Diamond Dan, not sure why we called him that, one of those things you know where you do the opposite because Diamond Dan, you think some flashy guy, rings on his fingers, dressed up wearing a tie with some diamond stick pin in it, maybe a gangster, one of those gentleman gangsters like you see in the movies stepping out in shiny shoes.

And Dan wasn't like that at all, kind of squat, a little fat, never wore anything but baggy pants and a sweatshirt.  Had that gangster thing down a little bit, seemed always to be talking out of the side of his mouth, heavy Chicago accent.
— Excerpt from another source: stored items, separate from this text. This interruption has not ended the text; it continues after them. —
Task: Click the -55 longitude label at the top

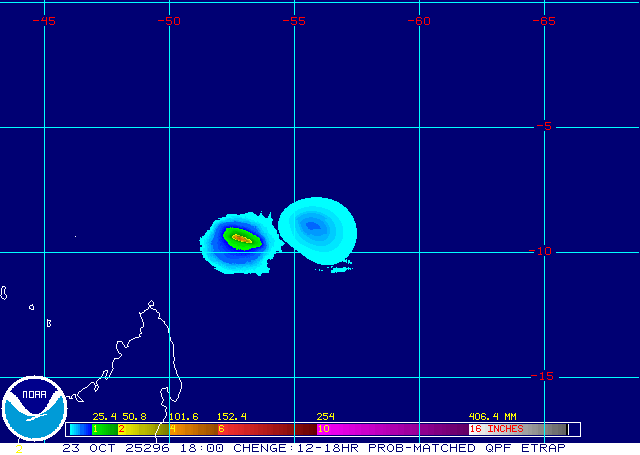Action: pos(294,20)
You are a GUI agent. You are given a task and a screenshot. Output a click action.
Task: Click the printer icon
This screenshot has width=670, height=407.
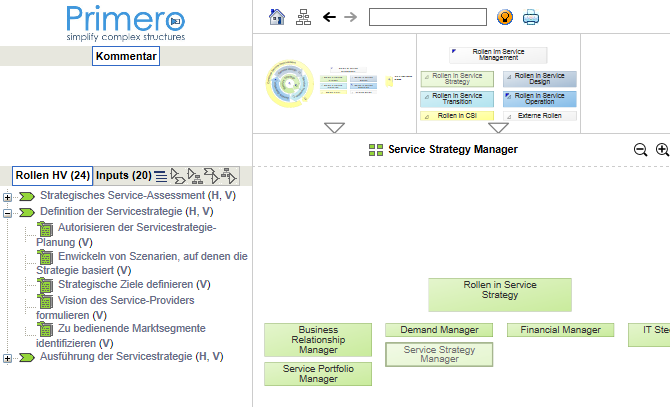(x=531, y=17)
Played for the White Sox, or so his story went.  Well never quite made the team, spent some seasons in the minors, catching, that would fit in with his squat physique, and got invited up to spring training once, but just at the end of it there was a fly ball to right, a man on third and only one out, and a shoestring catch which caught the runner down the line so he had to hustle back to third, but the right fielder was sprawled on the ground so the runner tagged up and made a break for it, but the right fielder bounced right back up and made a perfect throw, one bounce right into the Dan's mitt and he had him dead, turned to see him charging down and braced himself for the collision, but then at the last minute the guy went low all spikes up at Dan who went down to one knee and smacked the tag right into the SOB's groin and he was dead out.  But his spikes had tangled with Dan's shin guards and when he stood up, ball in hand the next thing he knew he was falling over and when he reached for the ankle that had betrayed him his hand came up red with blood.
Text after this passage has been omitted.